Kattou, Panayiotis; Lian, Guoping; Glavin, Stephen; Sorrell, Ian; Chen, Tao
2017-10-01
The development of a new two-dimensional (2D) model to predict follicular permeation, with integration into a recently reported multi-scale model of transdermal permeation is presented. The follicular pathway is modelled by diffusion in sebum. The mass transfer and partition properties of solutes in lipid, corneocytes, viable dermis, dermis and systemic circulation are calculated as reported previously [Pharm Res 33 (2016) 1602]. The mass transfer and partition properties in sebum are collected from existing literature. None of the model input parameters was fit to the clinical data with which the model prediction is compared. The integrated model has been applied to predict the published clinical data of transdermal permeation of caffeine.
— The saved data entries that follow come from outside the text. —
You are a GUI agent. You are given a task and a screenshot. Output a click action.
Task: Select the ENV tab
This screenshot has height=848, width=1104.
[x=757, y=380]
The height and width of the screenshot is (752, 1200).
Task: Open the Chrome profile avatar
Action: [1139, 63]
The relative importance of the follicular pathway is analysed. Good agreement of the model prediction with the clinical data has been obtained. The simulation confirms that for caffeine the follicular route is important; the maximum bioavailable concentration of caffeine in systemic circulation with open hair follicles is predicted to be 20% higher than that when hair follicles are blocked. The follicular pathway contributes to not only short time fast penetration, but also the overall systemic bioavailability. With such in silico model, useful information can be obtained for caffeine disposition and localised delivery in lipid, corneocytes, viable dermis, dermis and the hair follicle. Such detailed information is difficult to obtain experimentally.